Τότε γὰρ πορεύσιμον ἦν τὸ ἐκεῖ πέλαγος· νῆσον γὰρ πρὸ τοῦ στόματος εἶχεν ὃ καλεῖτε, ὥς φατε, ὑμεῖς Ἡρακλέους στήλας, ἡ δὲ νῆσος ἅμα Λιβύης ἦν καὶ Ἀσίας μείζων, ἐξ ἧς ἐπιβατὸν ἐπὶ τὰς ἄλλας νήσους τοῖς τότε ἐγίγνετο πορευομένοις, ἐκ δὲ τῶν νήσων ἐπὶ τὴν καταντικρὺ πᾶσαν ἤπειρον τὴν περὶ τὸν ἀληθινὸν ἐκεῖνον πόντον. Τάδε μὲν γάρ, ὅσα ἐντὸς τοῦ στόματος οὗ λέγομεν, φαίνεται λιμὴν στενόν τινα ἔχων εἴσπλουν· ἐκεῖνο δὲ πέλαγος ὄντως ἥ τε περιέχουσα αὐτὸ γῆ παντελῶς ἀληθῶς ὀρθότατ᾽ ἂν λέγοιτο ἤπειρος. Ἐν δὲ δὴ τῇ Ἀτλαντίδι νήσῳ ταύτῃ μεγάλη συνέστη καὶ θαυμαστὴ δύναμις βασιλέων, κρατοῦσα μὲν ἁπάσης τῆς νήσου, πολλῶν δὲ ἄλλων νήσων καὶ μερῶν τῆς ἠπείρου· πρὸς δὲ τούτοις ἔτι τῶν ἐντὸς τῇδε (25b) Λιβύης μὲν ἦρχον μέχρι πρὸς Αἴγυπτον, τῆς δὲ Εὐρώπης μέχρι Τυρρηνίας. Αὕτη δὴ πᾶσα συναθροισθεῖσα εἰς ἓν ἡ δύναμις τόν τε παρ᾽ ὑμῖν καὶ τὸν παρ᾽ ἡμῖν καὶ τὸν ἐντὸς τοῦ στόματος πάντα τόπον μιᾷ ποτὲ ἐπεχείρησεν ὁρμῇ δουλοῦσθαι. Τότε οὖν ὑμῶν, ὦ Σόλων, τῆς πόλεως ἡ δύναμις εἰς ἅπαντας ἀνθρώπους διαφανὴς ἀρετῇ τε καὶ ῥώμῃ ἐγένετο· πάντων γὰρ προστᾶσα εὐψυχίᾳ καὶ τέχναις ὅσαι κατὰ πόλεμον, (25c) τὰ μὲν τῶν Ἑλλήνων ἡγουμένη, τὰ δ᾽ αὐτὴ μονωθεῖσα ἐξ ἀνάγκης τῶν ἄλλων ἀποστάντων, ἐπὶ τοὺς ἐσχάτους ἀφικομένη κινδύνους, κρατήσασα μὲν τῶν ἐπιόντων τρόπαιον ἔστησεν, τοὺς δὲ μήπω δεδουλωμένους διεκώλυσεν δουλωθῆναι, τοὺς δ᾽ ἄλλους, ὅσοι κατοικοῦμεν ἐντὸς ὅρων Ἡρακλείων, ἀφθόνως ἅπαντας ἠλευθέρωσεν. Ὑστέρῳ δὲ χρόνῳ σεισμῶν ἐξαισίων καὶ κατακλυσμῶν γενομένων, μιᾶς (25d) ἡμέρας καὶ νυκτὸς χαλεπῆς ἐπελθούσης, τό τε παρ᾽ ὑμῖν μάχιμον πᾶν ἁθρόον ἔδυ κατὰ γῆς, ἥ τε Ἀτλαντὶς νῆσος ὡσαύτως κατὰ τῆς θαλάττης δῦσα ἠφανίσθη· διὸ καὶ νῦν ἄπορον καὶ ἀδιερεύνητον γέγονεν τοὐκεῖ πέλαγος, πηλοῦ κάρτα βραχέος ἐμποδὼν ὄντος, ὃν ἡ νῆσος ἱζομένη παρέσχετο.

Platon, Timée, 24e-25d.

Traduction : En effet, nos écrits rapportent comment votre cité anéantit jadis une puissance insolente qui envahissait à la fois toute l’Europe et toute l’Asie et se jetait sur elles du fond de la mer Atlantique.

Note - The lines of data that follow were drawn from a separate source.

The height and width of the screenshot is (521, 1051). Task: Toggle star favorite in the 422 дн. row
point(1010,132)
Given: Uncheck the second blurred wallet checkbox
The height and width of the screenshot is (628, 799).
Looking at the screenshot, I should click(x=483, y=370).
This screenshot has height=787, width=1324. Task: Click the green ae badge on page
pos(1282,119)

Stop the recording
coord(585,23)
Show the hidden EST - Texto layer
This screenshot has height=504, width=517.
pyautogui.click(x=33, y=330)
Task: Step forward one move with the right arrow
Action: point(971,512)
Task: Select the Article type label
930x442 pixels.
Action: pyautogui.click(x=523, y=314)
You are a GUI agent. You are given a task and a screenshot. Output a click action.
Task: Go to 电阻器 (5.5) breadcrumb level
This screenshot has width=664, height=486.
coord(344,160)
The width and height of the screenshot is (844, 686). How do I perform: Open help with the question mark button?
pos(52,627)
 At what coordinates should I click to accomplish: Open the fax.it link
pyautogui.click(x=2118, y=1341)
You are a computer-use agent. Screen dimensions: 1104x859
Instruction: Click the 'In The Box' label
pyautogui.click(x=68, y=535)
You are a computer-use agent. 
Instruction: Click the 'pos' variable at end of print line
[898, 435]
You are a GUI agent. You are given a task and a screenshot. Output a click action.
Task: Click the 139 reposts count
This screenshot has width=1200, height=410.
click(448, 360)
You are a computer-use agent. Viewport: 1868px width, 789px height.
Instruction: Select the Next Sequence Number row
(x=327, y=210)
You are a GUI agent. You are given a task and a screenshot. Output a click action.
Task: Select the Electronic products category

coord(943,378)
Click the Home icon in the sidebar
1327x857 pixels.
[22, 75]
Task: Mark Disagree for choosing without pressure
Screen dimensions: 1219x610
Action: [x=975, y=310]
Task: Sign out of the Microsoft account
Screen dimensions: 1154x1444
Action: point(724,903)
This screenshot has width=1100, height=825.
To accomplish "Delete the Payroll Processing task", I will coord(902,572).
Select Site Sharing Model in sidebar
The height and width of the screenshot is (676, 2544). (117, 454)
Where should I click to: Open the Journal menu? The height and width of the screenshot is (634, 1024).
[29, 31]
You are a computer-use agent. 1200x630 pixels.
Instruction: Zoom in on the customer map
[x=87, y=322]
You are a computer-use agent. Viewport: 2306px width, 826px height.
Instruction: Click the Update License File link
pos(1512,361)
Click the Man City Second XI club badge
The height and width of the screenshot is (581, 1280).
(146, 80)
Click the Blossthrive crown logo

Car en ce temps-là on pouvait traverser cette mer. Elle avait une île, devant ce passage que vous appelez, dites-vous, les colonnes d’Hercule. Cette île était plus grande que la Libye et l’Asie réunies. Et les voyageurs de ce temps-là pouvaient passer de cette île sur les autres îles, et de ces îles, ils pouvaient gagner tout le continent, sur le rivage opposé de cette mer qui méritait vraiment son nom. Car, d’un côté, en dedans de ce détroit dont nous parlons, il semble qu’il n’y ait qu’un hâvre au goulet resserré et, de l’autre, au-dehors, il y a cette mer véritable et la terre qui l’entoure et que l’on peut appeler véritablement, au sens propre du terme, un continent. Or, dans cette île Atlantide, des rois avaient formé un empire grand et merveilleux. Cet empire était maître de l’île tout entière et aussi de beaucoup d’autres îles et de portions du continent. En outre, de notre côté, il tenait la Libye jusqu’à l’Égypte et l’Europe jusqu’à la Tyrrhénie. Or cette puissance, ayant une fois concentré toutes ses forces, entreprit, d’un seul élan, d’asservir votre territoire et le nôtre et tous ceux qui se trouvent de ce côté-ci du détroit. C’est alors, ô Solon, que la puissance de votre cité fit éclater aux yeux de tous son héroïsme et son énergie. Car elle l’a emporté sur toutes les autres par la force d’âme et par l’art militaire. D’abord à la tête des Hellènes, puis seule par nécessité, abandonnée par les autres, parvenue aux périls suprêmes, elle vainquit les envahisseurs, dressa le trophée, préserva de l’esclavage ceux qui n’avaient jamais été esclaves, et, sans rancune, libéra tous les autres peuples et nous-mêmes qui habitons à l’intérieur des colonnes d’Hercule. Mais, dans le temps qui suivit, il y eut des tremblements de terre effroyables et des cataclysmes. Dans l’espace d’un seul jour et d’une nuit terribles, toute votre armée fut engloutie d’un seul coup sous la terre, et de même l’île Atlantide s’abîma dans la mer et disparut. Voilà pourquoi, aujourd’hui encore, cet Océan de là-bas est difficile et inexplorable, par l’obstacle des fonds vaseux et très bas que l’île, en s’engloutissant, a déposés.